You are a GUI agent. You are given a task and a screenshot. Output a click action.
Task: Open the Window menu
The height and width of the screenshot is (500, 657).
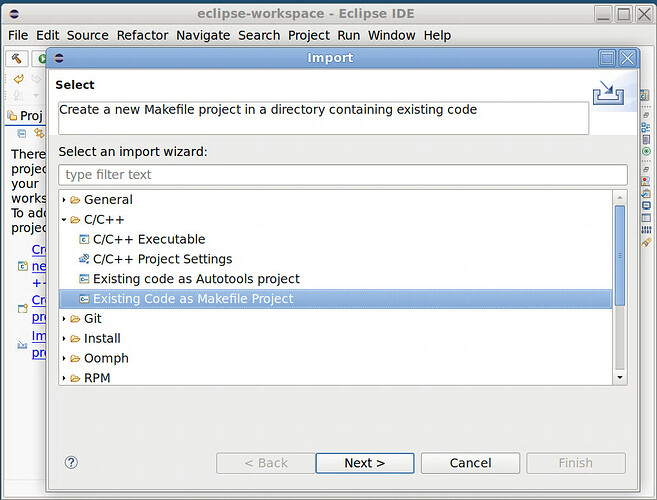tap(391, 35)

----------

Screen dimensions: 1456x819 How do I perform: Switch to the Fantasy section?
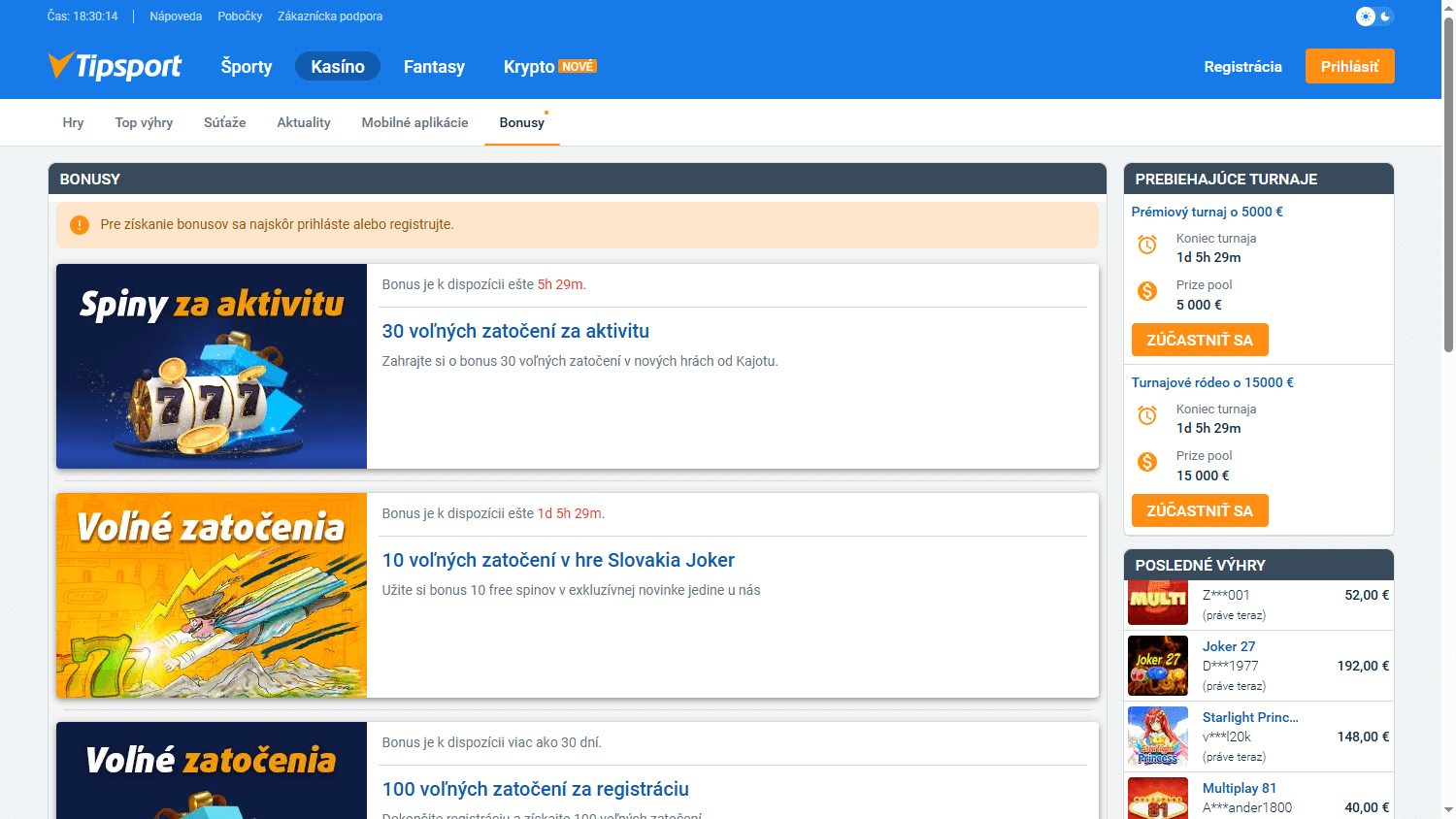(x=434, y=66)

----------

Required work
Edit the items from the line with "You are a GUI" to the line with "tap(391, 35)" so that "Window menu" becomes "Help menu", with everything else unchanged. Omit the pictures.

Output of the task
You are a GUI agent. You are given a task and a screenshot. Output a click action.
Task: Open the Help menu
The height and width of the screenshot is (500, 657).
tap(391, 35)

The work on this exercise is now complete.